Algonquin citygates, which had peaked at $9.50 the day before, topped out at only $8.65 Wednesday and fell about 80 cents on average into the mid $8.00s.

The icy and snowy conditions that are expected to continue plaguing the Midwest and Northeast into the weekend will move eastward from Missouri and northern Arkansas into Kentucky and Tennessee Wednesday and eventually occupy the northern portions of Mississippi, Alabama and Georgia, according to The Weather Channel.
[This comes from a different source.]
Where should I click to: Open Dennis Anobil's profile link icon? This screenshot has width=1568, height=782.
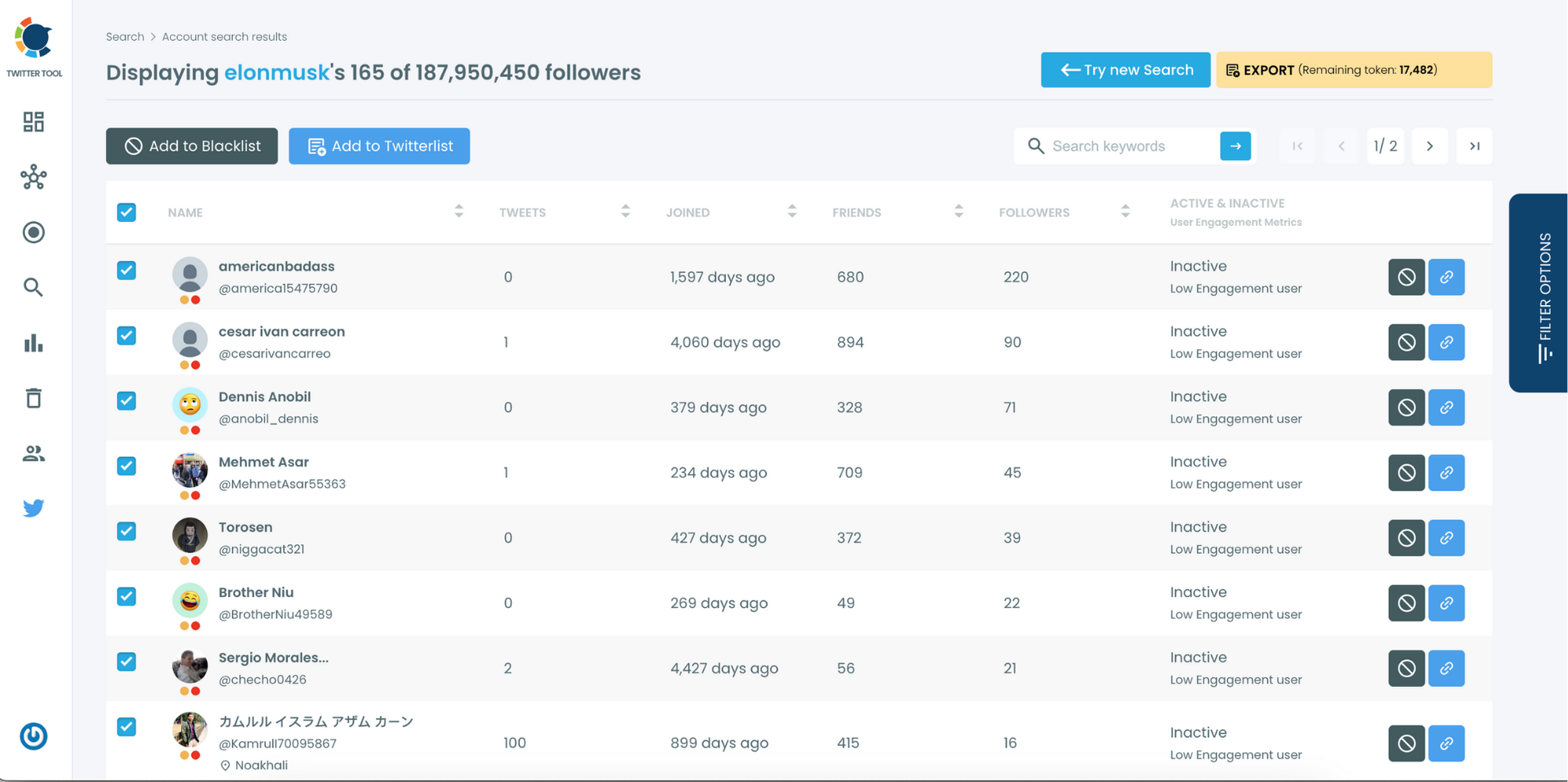[1446, 407]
By Friday, winter storms will be visiting the western Carolinas and southern Virginia, it added.

In addition to new OFOs being declared by Northern Natural Gas and Sonat (see Transportation Notes) and Florida Gas Transmission extending its Overage Alert Day (OAD) notice into at least a third day, Tennessee told shippers that it anticipates much colder temperatures in the supply area over the next several days that “are likely to cause loss of production due to [wellhead] freeze-offs.” If necessary, it will declare an OFO if such conditions threaten system integrity, Tennessee said.

However, NGI sources tended to downplay such talk. “I think the freeze-off notice was just a pre-emptive strike by Tennessee” to try to get customers to watch their daily balancing more carefully, a Gulf Coast marketer said. He saw a possibility for “a few” land wells to freeze up, but not offshore, saying, “It won’t get that cold” in the Gulf of Mexico.

Although he doesn’t trade on Tennessee, a western marketer also didn’t expect any significant production losses from frozen wellheads. Most of the “extreme cold” is north of Oklahoma, he pointed out, although he conceded that meant Kansas might be a candidate for freeze losses.

A Midcontinent trader also questioned the likelihood of any wellheads freezing. “It would sure surprise me. Little Rock [AR] is seeing lows in the upper 20s, so I doubt that any production area would be getting cold enough. Rumors like those sometimes make me wonder if [people] are trying to jack up prices.”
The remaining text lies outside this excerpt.